WHAT IS EXPECTED:
Print the line where "Click info icon" occurs and every line that follows it in the data below, ending with the last line, precisely as written.

DATA UNDER STUDY:
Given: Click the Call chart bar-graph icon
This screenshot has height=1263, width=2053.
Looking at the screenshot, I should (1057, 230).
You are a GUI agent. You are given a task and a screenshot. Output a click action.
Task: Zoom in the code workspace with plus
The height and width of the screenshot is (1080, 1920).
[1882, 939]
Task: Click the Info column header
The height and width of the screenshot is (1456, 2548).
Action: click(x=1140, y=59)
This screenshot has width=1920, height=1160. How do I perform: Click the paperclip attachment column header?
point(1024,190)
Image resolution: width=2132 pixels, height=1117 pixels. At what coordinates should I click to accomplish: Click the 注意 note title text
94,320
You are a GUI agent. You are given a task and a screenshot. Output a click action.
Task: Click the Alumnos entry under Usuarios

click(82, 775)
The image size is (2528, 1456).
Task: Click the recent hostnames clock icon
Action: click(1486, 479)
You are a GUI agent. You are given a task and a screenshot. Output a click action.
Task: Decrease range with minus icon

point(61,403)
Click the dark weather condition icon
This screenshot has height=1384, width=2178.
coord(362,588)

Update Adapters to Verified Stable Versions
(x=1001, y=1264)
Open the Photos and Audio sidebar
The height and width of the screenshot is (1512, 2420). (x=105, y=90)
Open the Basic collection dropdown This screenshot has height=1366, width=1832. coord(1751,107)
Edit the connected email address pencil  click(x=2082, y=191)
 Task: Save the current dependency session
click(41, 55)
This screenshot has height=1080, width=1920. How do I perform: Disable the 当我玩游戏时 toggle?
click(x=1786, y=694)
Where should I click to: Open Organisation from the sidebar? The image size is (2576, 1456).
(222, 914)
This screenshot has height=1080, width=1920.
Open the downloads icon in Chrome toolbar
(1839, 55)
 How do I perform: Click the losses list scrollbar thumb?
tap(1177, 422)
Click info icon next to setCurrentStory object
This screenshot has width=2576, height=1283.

RESPONSE TO THE TASK:
Click info icon next to setCurrentStory object
This screenshot has width=2576, height=1283.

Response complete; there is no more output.